» **Task inputs**
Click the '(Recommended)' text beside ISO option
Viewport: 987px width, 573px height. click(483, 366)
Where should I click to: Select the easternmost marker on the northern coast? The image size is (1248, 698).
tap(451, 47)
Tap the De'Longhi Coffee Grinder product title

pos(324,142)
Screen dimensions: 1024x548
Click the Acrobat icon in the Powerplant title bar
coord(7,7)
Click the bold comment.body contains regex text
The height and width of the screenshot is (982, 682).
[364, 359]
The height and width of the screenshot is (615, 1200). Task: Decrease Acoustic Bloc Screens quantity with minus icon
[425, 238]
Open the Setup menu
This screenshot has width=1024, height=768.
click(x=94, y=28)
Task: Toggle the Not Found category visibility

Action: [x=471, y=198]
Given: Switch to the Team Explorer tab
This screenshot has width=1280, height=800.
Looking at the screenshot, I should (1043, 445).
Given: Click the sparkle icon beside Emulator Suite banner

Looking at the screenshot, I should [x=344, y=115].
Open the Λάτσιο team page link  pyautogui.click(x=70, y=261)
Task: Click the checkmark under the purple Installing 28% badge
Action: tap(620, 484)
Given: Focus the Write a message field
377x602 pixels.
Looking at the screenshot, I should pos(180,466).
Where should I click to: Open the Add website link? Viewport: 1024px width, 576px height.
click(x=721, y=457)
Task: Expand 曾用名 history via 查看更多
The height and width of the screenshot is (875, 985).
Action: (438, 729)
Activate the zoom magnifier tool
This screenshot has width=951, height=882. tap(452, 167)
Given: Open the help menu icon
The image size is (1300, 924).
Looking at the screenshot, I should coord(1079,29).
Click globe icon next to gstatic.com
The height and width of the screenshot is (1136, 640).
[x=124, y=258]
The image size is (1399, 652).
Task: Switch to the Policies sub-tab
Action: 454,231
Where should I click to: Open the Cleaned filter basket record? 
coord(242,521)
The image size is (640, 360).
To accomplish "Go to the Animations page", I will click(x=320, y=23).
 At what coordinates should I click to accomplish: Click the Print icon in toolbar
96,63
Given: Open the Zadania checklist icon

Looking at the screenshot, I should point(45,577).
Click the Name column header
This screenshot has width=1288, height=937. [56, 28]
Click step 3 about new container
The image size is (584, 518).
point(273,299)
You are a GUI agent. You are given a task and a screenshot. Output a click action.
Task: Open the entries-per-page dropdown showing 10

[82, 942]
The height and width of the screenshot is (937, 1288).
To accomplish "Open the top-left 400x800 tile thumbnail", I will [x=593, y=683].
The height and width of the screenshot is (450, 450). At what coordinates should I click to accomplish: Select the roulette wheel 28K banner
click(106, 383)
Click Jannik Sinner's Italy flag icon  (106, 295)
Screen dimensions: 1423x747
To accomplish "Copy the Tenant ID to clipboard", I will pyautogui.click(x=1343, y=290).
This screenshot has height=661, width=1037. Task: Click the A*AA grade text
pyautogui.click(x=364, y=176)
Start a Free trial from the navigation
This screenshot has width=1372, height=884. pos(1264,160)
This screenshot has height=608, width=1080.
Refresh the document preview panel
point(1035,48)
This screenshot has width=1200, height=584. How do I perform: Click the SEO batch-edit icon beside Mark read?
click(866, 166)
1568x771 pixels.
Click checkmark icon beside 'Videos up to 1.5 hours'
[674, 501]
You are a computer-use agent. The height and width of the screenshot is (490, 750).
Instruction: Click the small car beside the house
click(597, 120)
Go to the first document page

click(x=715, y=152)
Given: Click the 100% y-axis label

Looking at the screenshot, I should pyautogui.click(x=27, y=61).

» **Your instructions**
Print the data word for word.

» **Solution to the exercise**
Click the '(Recommended)' text beside ISO option
Viewport: 987px width, 573px height. click(483, 366)
Where should I click to: Select the easternmost marker on the northern coast? The image size is (1248, 698).
tap(451, 47)
Tap the De'Longhi Coffee Grinder product title

pos(324,142)
Screen dimensions: 1024x548
Click the Acrobat icon in the Powerplant title bar
coord(7,7)
Click the bold comment.body contains regex text
The height and width of the screenshot is (982, 682).
[364, 359]
The height and width of the screenshot is (615, 1200). Task: Decrease Acoustic Bloc Screens quantity with minus icon
[425, 238]
Open the Setup menu
This screenshot has width=1024, height=768.
click(x=94, y=28)
Task: Toggle the Not Found category visibility

Action: [x=471, y=198]
Given: Switch to the Team Explorer tab
This screenshot has width=1280, height=800.
Looking at the screenshot, I should (1043, 445).
Given: Click the sparkle icon beside Emulator Suite banner

Looking at the screenshot, I should [x=344, y=115].
Open the Λάτσιο team page link  pyautogui.click(x=70, y=261)
Task: Click the checkmark under the purple Installing 28% badge
Action: tap(620, 484)
Given: Focus the Write a message field
377x602 pixels.
Looking at the screenshot, I should pos(180,466).
Where should I click to: Open the Add website link? Viewport: 1024px width, 576px height.
click(x=721, y=457)
Task: Expand 曾用名 history via 查看更多
The height and width of the screenshot is (875, 985).
Action: (438, 729)
Activate the zoom magnifier tool
This screenshot has width=951, height=882. tap(452, 167)
Given: Open the help menu icon
The image size is (1300, 924).
Looking at the screenshot, I should coord(1079,29).
Click globe icon next to gstatic.com
The height and width of the screenshot is (1136, 640).
[x=124, y=258]
The image size is (1399, 652).
Task: Switch to the Policies sub-tab
Action: 454,231
Where should I click to: Open the Cleaned filter basket record? 
coord(242,521)
The image size is (640, 360).
To accomplish "Go to the Animations page", I will click(x=320, y=23).
 At what coordinates should I click to accomplish: Click the Print icon in toolbar
96,63
Given: Open the Zadania checklist icon

Looking at the screenshot, I should point(45,577).
Click the Name column header
This screenshot has width=1288, height=937. [56, 28]
Click step 3 about new container
The image size is (584, 518).
point(273,299)
You are a GUI agent. You are given a task and a screenshot. Output a click action.
Task: Open the entries-per-page dropdown showing 10

[82, 942]
The height and width of the screenshot is (937, 1288).
To accomplish "Open the top-left 400x800 tile thumbnail", I will [x=593, y=683].
The height and width of the screenshot is (450, 450). At what coordinates should I click to accomplish: Select the roulette wheel 28K banner
click(106, 383)
Click Jannik Sinner's Italy flag icon  (106, 295)
Screen dimensions: 1423x747
To accomplish "Copy the Tenant ID to clipboard", I will pyautogui.click(x=1343, y=290).
This screenshot has height=661, width=1037. Task: Click the A*AA grade text
pyautogui.click(x=364, y=176)
Start a Free trial from the navigation
This screenshot has width=1372, height=884. pos(1264,160)
This screenshot has height=608, width=1080.
Refresh the document preview panel
point(1035,48)
This screenshot has width=1200, height=584. How do I perform: Click the SEO batch-edit icon beside Mark read?
click(866, 166)
1568x771 pixels.
Click checkmark icon beside 'Videos up to 1.5 hours'
[674, 501]
You are a computer-use agent. The height and width of the screenshot is (490, 750).
Instruction: Click the small car beside the house
click(597, 120)
Go to the first document page

click(x=715, y=152)
Given: Click the 100% y-axis label

Looking at the screenshot, I should pyautogui.click(x=27, y=61).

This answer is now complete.